Le 18 août dernier, Julien Kokou Kita, un prêtre togolais officiant en Allemagne, a fait la présentation de son essai « Pour comprendre la mentalité africaine. Les rapports afro-occidentaux en dynamisme constructif « , publié en 2003 chez l’éditeur allemand Lit-Verlag. L’ouvrage se propose d’aider à comprendre la mentalité africaine à partir des sources anciennes et essaie de restituer ce que l’Afrique et l’Occident ont de commun et de spécifique dans leurs mentalités. Spécifiquement, l’auteur, un prêtre, aux prises avec les difficultés de ses paroissiens et avec les membres de la communauté africaine immigrée en Allemagne, a écrit le livre pour expliquer les problèmes relationnels qui naissent des contacts en Africains et Occidentaux, et inviter à engager le dialogue sur ce que Africains et Occidentaux ont de plus profond, non pour affirmer la valeur inaltérable d’une culture, mais pour le relativiser en vue de réaliser l’accord conciliant : Africanité et Occidentalité.

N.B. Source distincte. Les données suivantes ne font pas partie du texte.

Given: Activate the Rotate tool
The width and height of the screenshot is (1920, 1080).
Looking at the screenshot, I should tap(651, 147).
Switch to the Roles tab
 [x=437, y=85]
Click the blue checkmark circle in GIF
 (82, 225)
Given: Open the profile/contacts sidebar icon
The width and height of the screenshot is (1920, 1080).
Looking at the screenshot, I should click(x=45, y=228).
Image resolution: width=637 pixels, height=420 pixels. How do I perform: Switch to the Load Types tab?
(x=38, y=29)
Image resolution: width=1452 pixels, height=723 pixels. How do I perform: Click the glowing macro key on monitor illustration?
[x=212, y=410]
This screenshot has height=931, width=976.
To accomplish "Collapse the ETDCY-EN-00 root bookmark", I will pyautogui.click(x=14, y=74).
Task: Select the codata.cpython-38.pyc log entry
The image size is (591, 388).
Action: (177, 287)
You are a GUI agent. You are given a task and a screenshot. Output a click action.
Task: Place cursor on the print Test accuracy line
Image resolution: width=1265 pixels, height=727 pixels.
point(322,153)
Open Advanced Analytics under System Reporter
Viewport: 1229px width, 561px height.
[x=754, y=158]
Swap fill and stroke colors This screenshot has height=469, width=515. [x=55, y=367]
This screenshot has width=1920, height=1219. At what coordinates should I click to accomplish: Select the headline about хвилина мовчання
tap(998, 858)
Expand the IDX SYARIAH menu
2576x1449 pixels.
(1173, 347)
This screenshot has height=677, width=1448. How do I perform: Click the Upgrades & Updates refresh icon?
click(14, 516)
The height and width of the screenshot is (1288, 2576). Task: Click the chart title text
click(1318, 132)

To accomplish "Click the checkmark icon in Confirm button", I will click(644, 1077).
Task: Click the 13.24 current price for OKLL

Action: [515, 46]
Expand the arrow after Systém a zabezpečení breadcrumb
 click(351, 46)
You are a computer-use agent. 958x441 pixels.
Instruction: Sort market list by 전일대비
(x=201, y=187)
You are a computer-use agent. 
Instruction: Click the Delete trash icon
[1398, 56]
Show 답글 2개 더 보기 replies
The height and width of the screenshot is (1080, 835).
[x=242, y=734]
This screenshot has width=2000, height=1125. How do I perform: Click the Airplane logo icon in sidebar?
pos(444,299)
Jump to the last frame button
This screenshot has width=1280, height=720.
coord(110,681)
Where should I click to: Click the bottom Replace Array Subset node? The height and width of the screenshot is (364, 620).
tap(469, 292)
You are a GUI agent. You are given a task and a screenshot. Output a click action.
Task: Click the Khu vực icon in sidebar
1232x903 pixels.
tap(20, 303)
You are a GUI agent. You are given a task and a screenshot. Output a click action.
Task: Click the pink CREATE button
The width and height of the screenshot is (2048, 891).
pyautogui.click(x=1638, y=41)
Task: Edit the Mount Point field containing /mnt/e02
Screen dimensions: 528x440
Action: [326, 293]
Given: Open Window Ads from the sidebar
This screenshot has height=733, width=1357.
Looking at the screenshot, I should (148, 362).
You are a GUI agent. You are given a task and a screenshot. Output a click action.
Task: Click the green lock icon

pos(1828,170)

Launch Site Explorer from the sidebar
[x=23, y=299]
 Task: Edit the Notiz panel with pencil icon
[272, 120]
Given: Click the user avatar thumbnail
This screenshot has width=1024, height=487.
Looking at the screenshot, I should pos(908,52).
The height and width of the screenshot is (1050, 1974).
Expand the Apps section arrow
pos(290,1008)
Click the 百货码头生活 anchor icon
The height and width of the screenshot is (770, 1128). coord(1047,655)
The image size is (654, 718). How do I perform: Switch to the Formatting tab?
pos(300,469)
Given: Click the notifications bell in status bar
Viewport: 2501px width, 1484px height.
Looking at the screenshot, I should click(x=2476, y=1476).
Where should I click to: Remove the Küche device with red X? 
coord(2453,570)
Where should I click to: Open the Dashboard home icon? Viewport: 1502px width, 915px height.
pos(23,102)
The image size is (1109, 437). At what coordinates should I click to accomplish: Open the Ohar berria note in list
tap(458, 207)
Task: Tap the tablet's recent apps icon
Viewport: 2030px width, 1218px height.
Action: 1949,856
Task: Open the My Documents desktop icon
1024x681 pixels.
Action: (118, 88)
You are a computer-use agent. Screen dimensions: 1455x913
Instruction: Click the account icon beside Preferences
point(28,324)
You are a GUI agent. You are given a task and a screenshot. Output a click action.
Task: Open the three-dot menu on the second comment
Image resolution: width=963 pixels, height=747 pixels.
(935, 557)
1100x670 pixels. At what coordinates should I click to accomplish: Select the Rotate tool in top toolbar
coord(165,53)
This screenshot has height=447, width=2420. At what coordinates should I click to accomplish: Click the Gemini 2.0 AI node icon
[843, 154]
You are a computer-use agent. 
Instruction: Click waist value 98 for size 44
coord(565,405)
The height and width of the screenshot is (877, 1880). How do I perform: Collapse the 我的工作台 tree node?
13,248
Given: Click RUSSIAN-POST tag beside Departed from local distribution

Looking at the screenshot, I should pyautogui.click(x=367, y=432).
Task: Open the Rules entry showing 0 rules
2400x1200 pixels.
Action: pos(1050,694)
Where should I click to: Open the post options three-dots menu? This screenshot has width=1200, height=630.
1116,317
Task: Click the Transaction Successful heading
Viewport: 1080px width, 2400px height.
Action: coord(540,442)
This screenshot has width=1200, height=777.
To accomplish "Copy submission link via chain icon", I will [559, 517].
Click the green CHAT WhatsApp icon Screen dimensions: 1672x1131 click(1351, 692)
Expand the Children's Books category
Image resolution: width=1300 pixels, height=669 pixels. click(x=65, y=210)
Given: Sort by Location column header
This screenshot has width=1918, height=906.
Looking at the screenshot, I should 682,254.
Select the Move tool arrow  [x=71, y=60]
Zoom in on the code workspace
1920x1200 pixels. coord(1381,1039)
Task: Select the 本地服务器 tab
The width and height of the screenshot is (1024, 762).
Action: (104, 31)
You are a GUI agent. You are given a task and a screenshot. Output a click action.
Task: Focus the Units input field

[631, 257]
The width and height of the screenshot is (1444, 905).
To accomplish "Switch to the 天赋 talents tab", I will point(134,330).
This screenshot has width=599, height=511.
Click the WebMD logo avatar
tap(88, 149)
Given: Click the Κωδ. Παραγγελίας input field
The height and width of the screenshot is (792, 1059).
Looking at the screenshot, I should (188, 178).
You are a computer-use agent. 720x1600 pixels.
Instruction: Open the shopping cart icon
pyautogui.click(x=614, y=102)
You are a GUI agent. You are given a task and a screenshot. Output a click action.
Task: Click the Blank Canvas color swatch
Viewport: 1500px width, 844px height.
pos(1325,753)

Pour Comprendre la mentalité africaine de Julien Kita
Pour Comprendre la mentalité africaine de Julien Kita

A partir d’une étude comparative des langues africaines, l’auteur en vient à considérer que chez l’Afrique l’idée du nous, c’est-à-dire, l’idée de la communauté et la collectivité l’emporte sur celle de l’individu. «La langue détermine la mentalité, la mentalité porte les influences de la langue», dit-il. Des données sociologiques et anthropologiques qui expliquent bien le sens de la famille chez l’Afrique, et son comportement social à l’extérieur. Exemple : «un Ewé du Togo considère son cousin au village comme son frère. Arrivé à Lomé, ce même Ewé considère un ressortissant de son village comme son frère. A l’étranger en Afrique, un ressortissant togolais devient aussi son frère. Et en Occident, un Africain devient automatiquement son frère. Il en est ainsi de tous les Africains au Sud du Sahara. Ce sens du nous, ce sens de la famille, induit des rapports conflictuels quand ce Togolais entre en contact avec une allemande ou une Européenne. Dans un couple mixte par exemple, l’Européenne ne peut pas comprendre que son mari, ce Togolais, considère une africaine ou un Africain comme sa sœur ou son frère. Ces quiproquos conduisent souvent à des situations conflictuelles graves », dit le prêtre en guise d’explication de son ouvrage.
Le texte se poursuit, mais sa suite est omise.